At the outset, it should be noted that the United States is unique in having large numbers of small, independent banks. At the end of 1999, 7,806 of the 9,122 banks had average assets of about $85 million, whereas the assets of the 79 largest banks averaged $49.2 billion.

Average Banking Assets by Size of Bank, Year-end 1999
(Bank assets in millions of dollars)
  Under 300 300-999 1,000-9,999 10,000 and more All Banks
Ave. Assets 85.2 503.8 2,848.9 49,160.1 660.0
No. banks 7,806 875 362 79 9,122

Between 1997 and 1999, banks slightly decreased the percentage of their total consumer installment portfolio committed to automobile loans, as shown in the following table. Nonetheless, direct and indirect automobile loans comprised by far the largest portion of their installment loans outstanding. At the end of 1999, they had invested 58.7 percent of the dollar amount of their installment loans in automobile loans. The next highest concentration was in personal loans: 13.5 percent. In 1999, the average direct automobile loan was $8,097 and the average indirect loan was $10,659. Small banks rely much more heavily on the direct lending than do large banks. Among the smallest banks the number of indirect automobile loans exceeded the number of direct loans by a ratio of 1.6 to one, whereas that ratio was about 7 to one for the largest banks.
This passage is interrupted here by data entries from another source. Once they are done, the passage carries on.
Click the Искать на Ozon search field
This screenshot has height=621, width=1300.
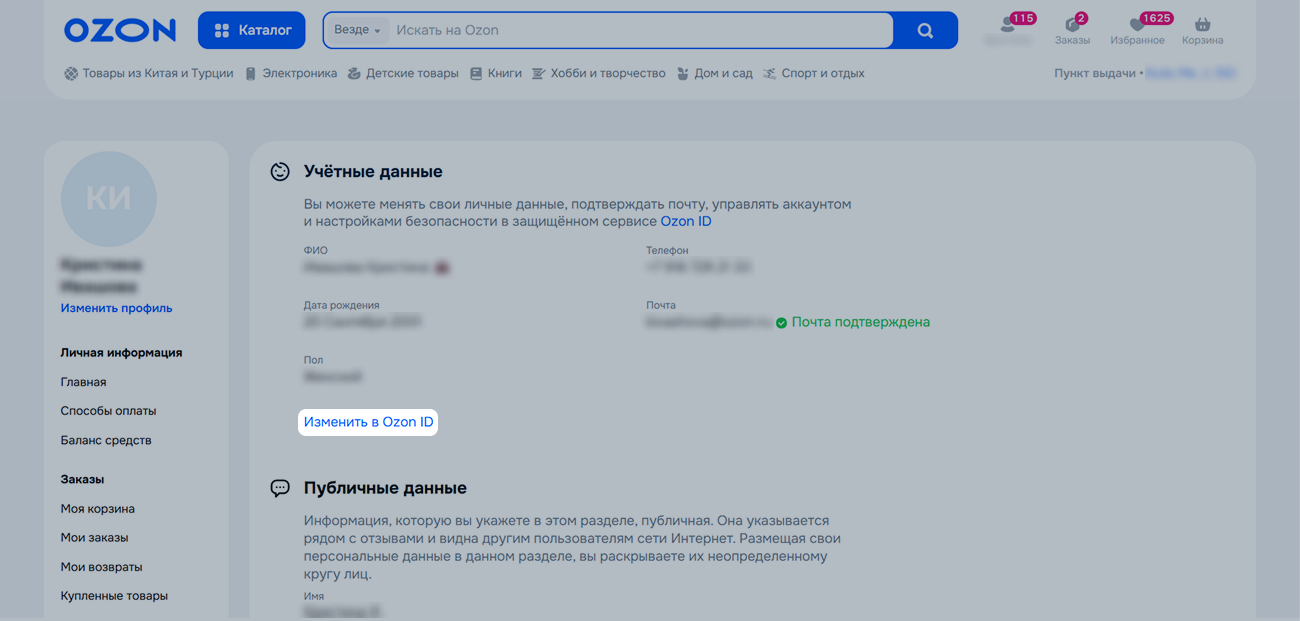[x=640, y=30]
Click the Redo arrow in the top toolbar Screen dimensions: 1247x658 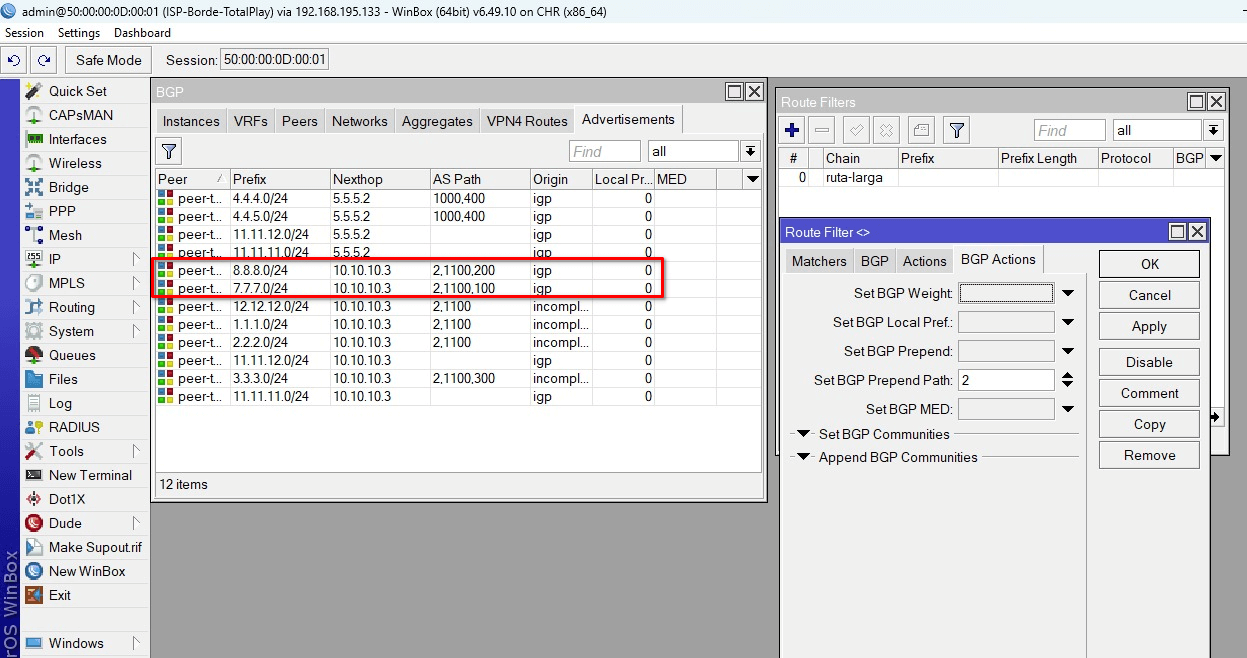[x=44, y=60]
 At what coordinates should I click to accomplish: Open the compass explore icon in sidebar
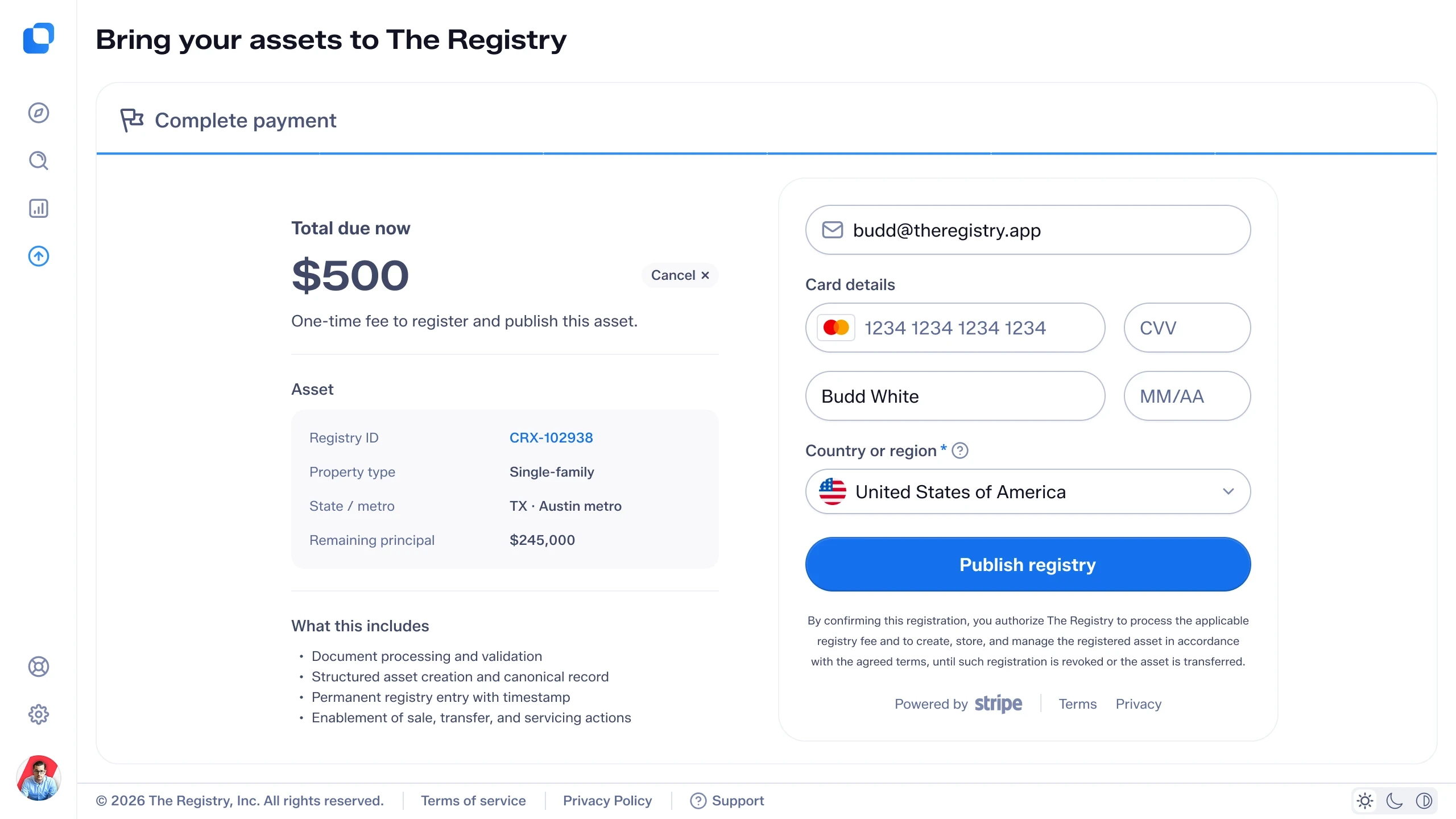(39, 113)
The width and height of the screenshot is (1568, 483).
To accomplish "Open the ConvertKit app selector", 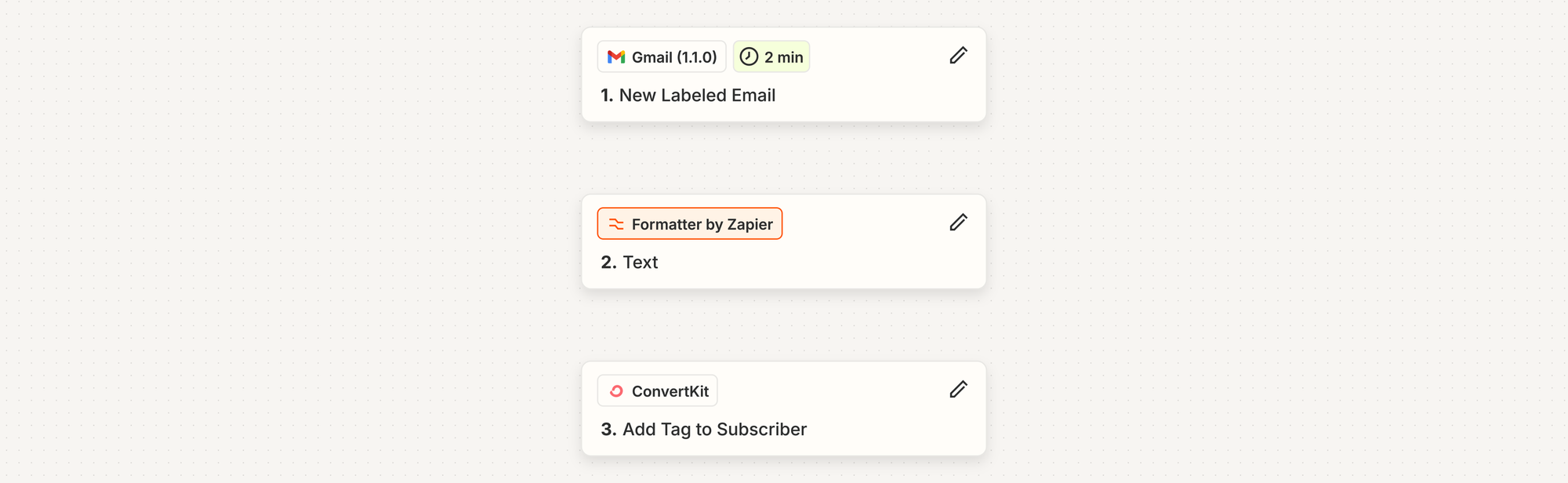I will tap(657, 390).
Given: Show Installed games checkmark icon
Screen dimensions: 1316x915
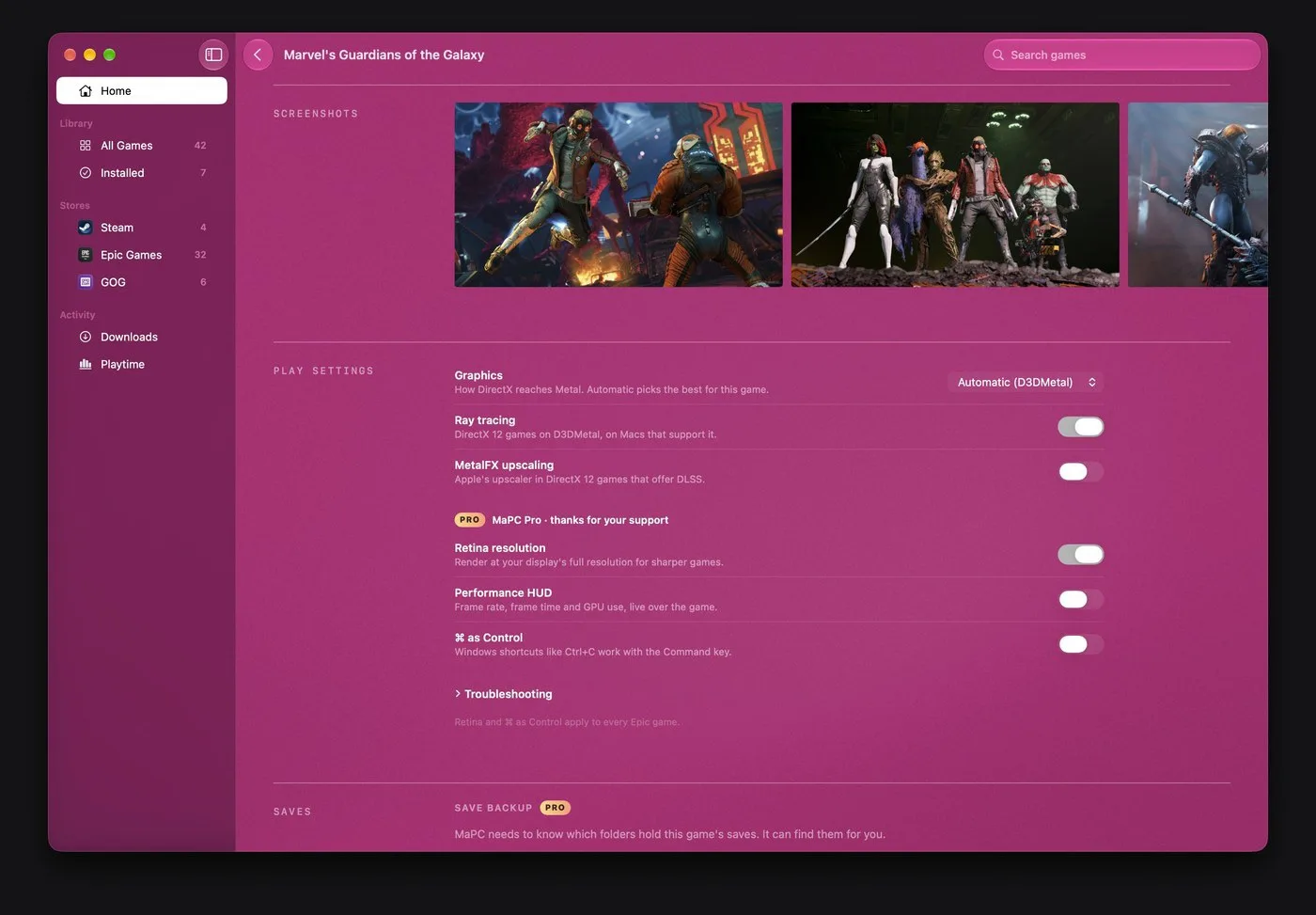Looking at the screenshot, I should [x=86, y=173].
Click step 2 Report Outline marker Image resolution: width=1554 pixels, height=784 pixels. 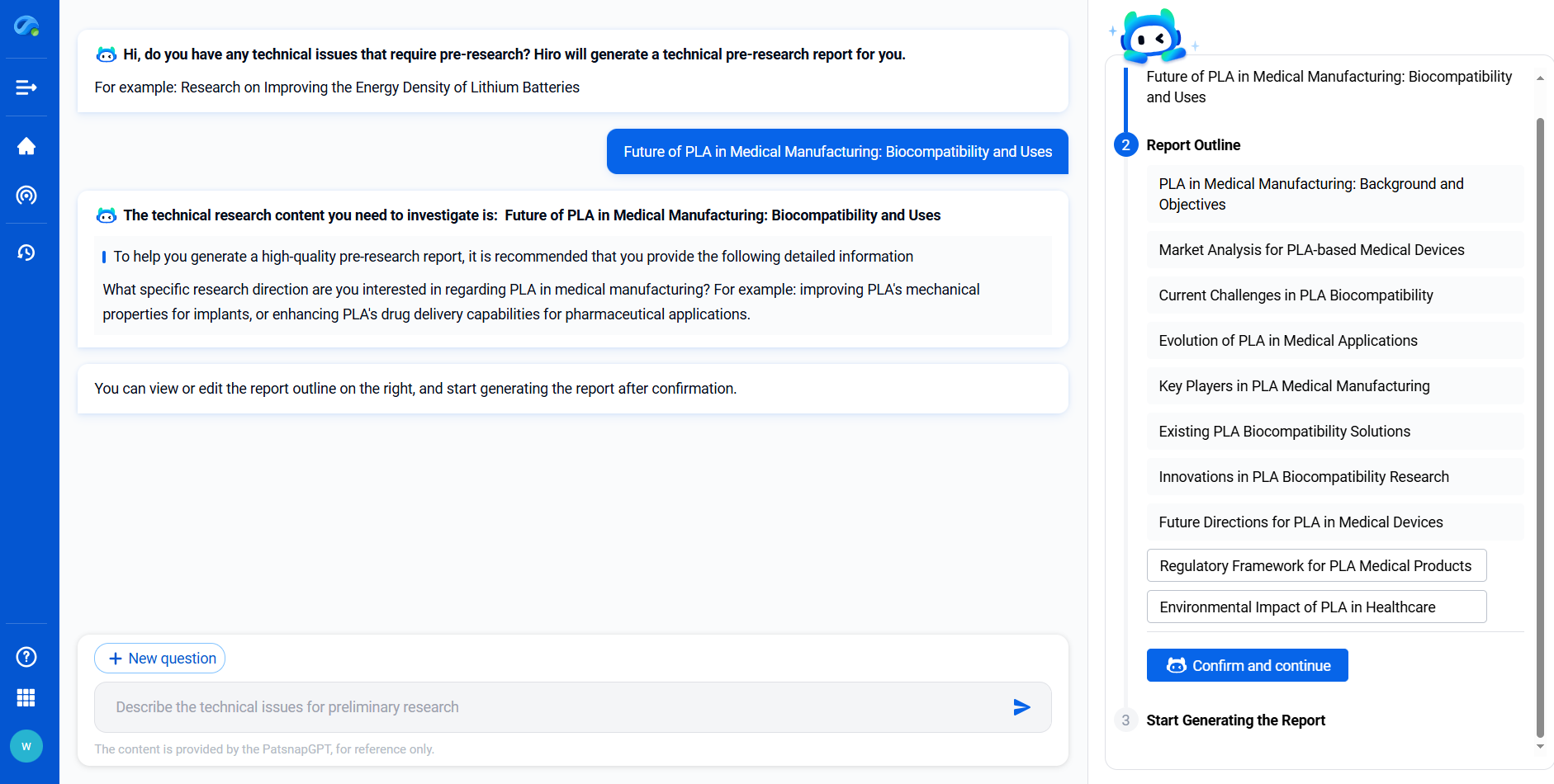tap(1125, 145)
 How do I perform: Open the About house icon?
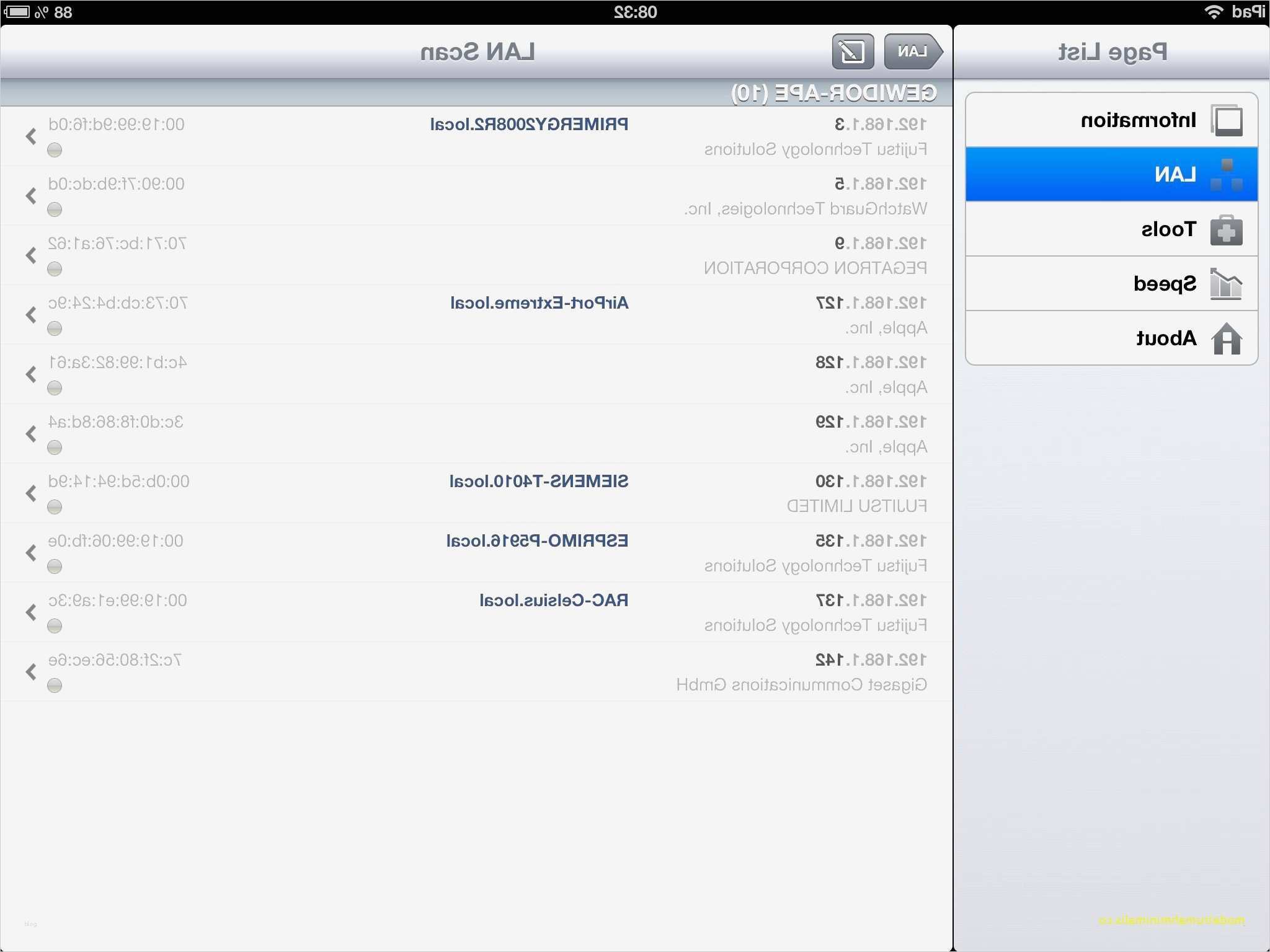coord(1227,338)
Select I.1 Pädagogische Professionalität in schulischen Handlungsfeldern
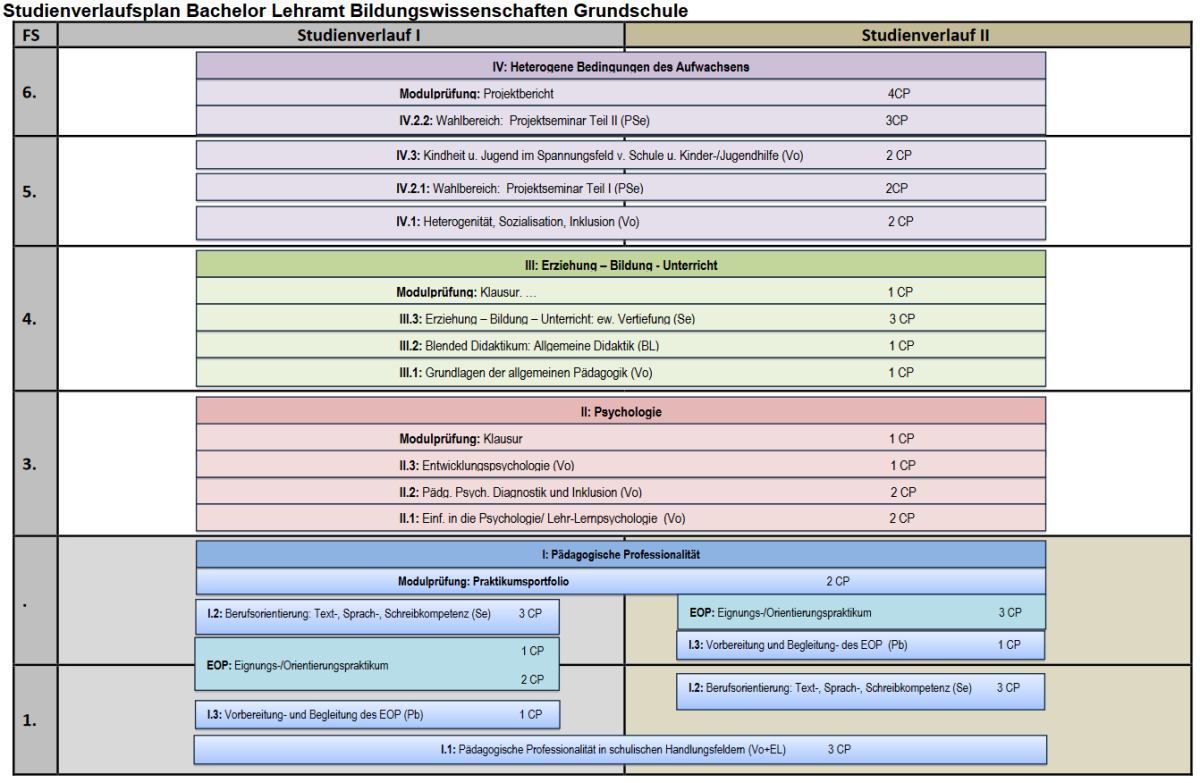 620,749
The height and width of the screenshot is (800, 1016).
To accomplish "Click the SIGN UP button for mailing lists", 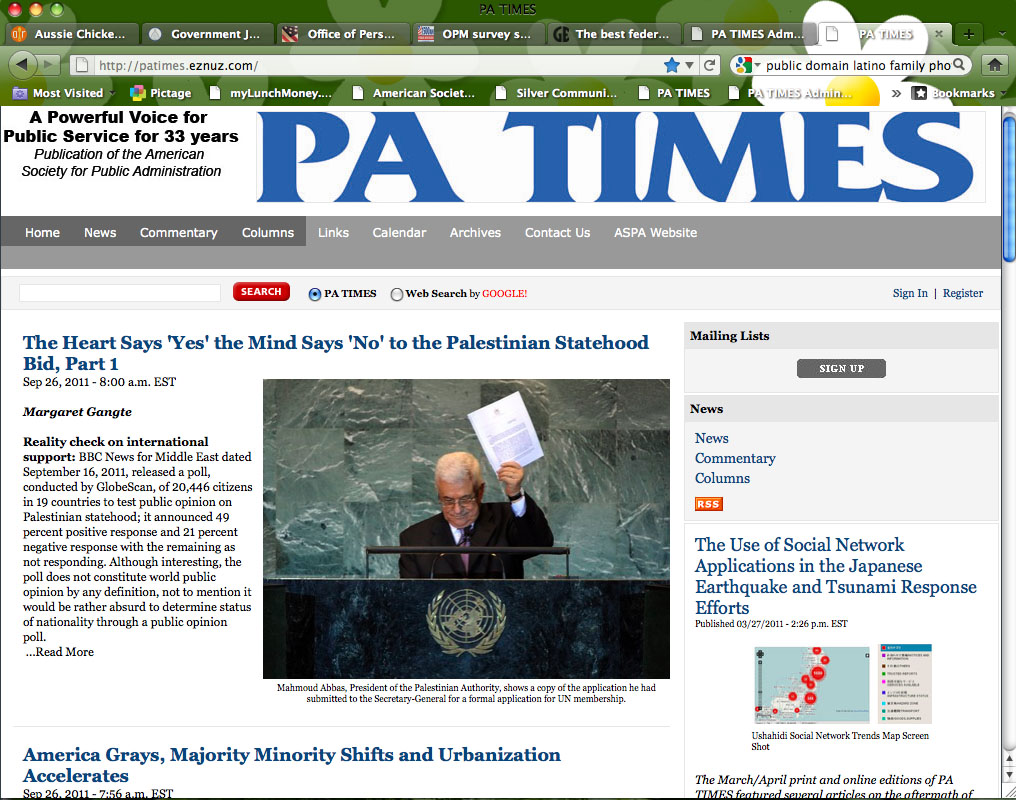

Portfolio Distribution of Automobile Loans, 1997 and 1999
(Percentages of all loans outstanding)
  1997
% Distribution
1999
% Distribution
  Based on # Based on $ Based on # Based on $
Direct 10.1 9.6 12.1 10.3
Indirect 49.9 54.9 43.1 48.4
Totals 60.0 64.5 55.2 58.7

Indirect lending operations require a host of contractual terms that govern bank-dealer relations. The ABA's survey showed that most dealer plans on indirect loans were nonrecourse, ranging from 84 percent of arrangements of small banks to 92 percent of the largest banks. About three-fourths of the largest banks paid dealers' reserves up front, versus about four-fifths of smaller banks. In case of repossession, the largest banks were more than twice as likely to always charge back dealers' reserves (57.1 percent vs. 25.9 percent for small banks). Over a fifth of the largest banks reported using variable rates on direct and indirect auto loans.

These data and a great deal more concerning banks' policies and practices regarding consumer credit will be found in the forthcoming ABA Installment Credit Survey Report (Twelfth Edition).